+++ PASSAGE TO READ
BACKGROUND

Little is known about the associations between choline metabolites (total choline, phosphatidylcholine, and glycine) and the incidence of heart failure (HF).

OBJECTIVES

The purpose of this study was to assess the associations of choline metabolites with incident HF and examine the effect modification by genetic susceptibility.

METHODS

This prospective cohort study followed 245,072 participants from the UK Biobank from baseline (2006-2010) until March 30, 2023. Participants were free of cardiovascular diseases at baseline. Circulating choline metabolites were quantitated using nuclear magnetic resonance spectrometer. Cox proportional hazards models were fitted to assess the association of choline metabolites and genetics with incident HF. Two-sample Mendelian randomization analyses were implemented to confirm the findings in observational analysis.

RESULTS

During a median follow-up of 14.1 years, 5,468 incident HF cases were documented. Total choline and phosphatidylcholine were positively associated with HF risk (HR: 1.08 [95% CI: 1.04-1.12] and HR: 1.08 [95% CI: 1.05-1.12], per one SD increase, respectively). Compared with the lowest quartile group, the HR for the highest quartile group was 1.23 (95% CI: 1.12-1.35) for total choline and 1.23 (95% CI: 1.12-1.34) for phosphatidylcholine. Glycine was inversely associated with HF risk (HR: 0.97 [95% CI: 0.94-0.99], per one SD increase). Participants with high polygenic risk score and high total choline or phosphatidylcholine had the highest risk of HF, whereas participants with low polygenic risk score and high glycine had the lowest risk. No statistically significant interactions were observed between choline metabolites and genetic susceptibility to HF. The Mendelian randomization analysis supported the potential causal associations of total choline (OR: 1.71 [95% CI: 1.01-1.35]) and glycine (OR: 0.93 [95% CI: 0.88-0.99]) with HF.
++++++
+++ DATASET RECORDS
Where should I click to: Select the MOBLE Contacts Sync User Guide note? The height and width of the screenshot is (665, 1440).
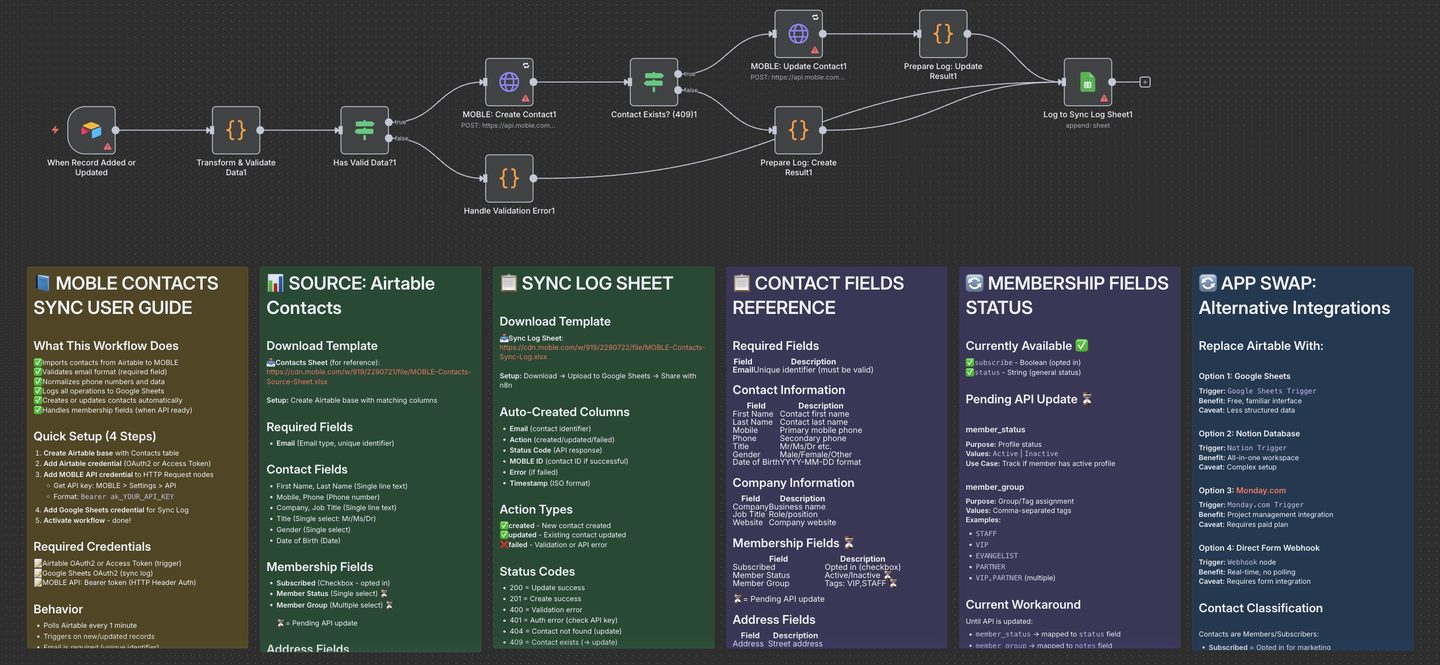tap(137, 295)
++++++
+++ DATASET RECORDS
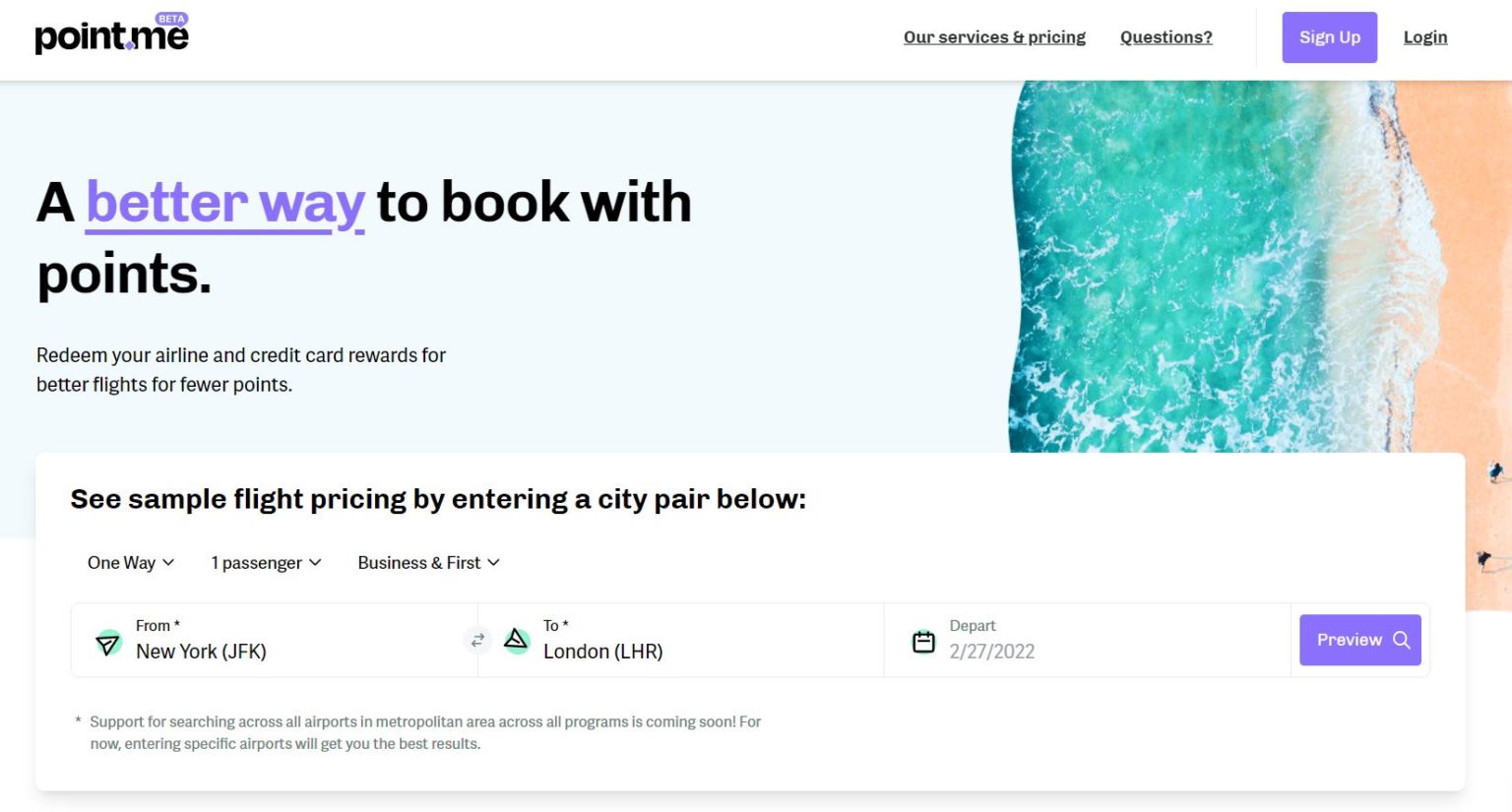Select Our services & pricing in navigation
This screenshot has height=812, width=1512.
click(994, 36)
++++++
+++ DATASET RECORDS
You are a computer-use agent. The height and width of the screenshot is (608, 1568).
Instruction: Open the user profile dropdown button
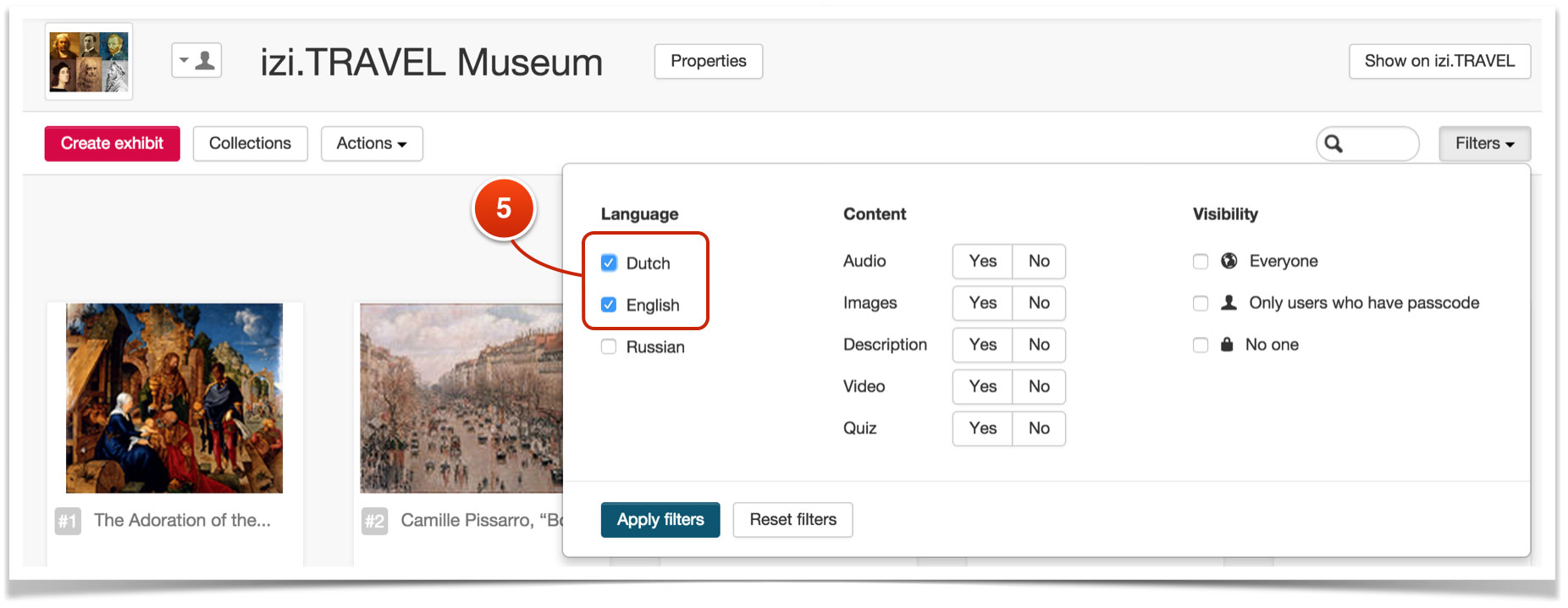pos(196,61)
++++++
List the choline metabolites that the study summary on choline and heart failure names.

# SOLUTION FOR THIS EXERCISE:
Total choline, phosphatidylcholine, glycine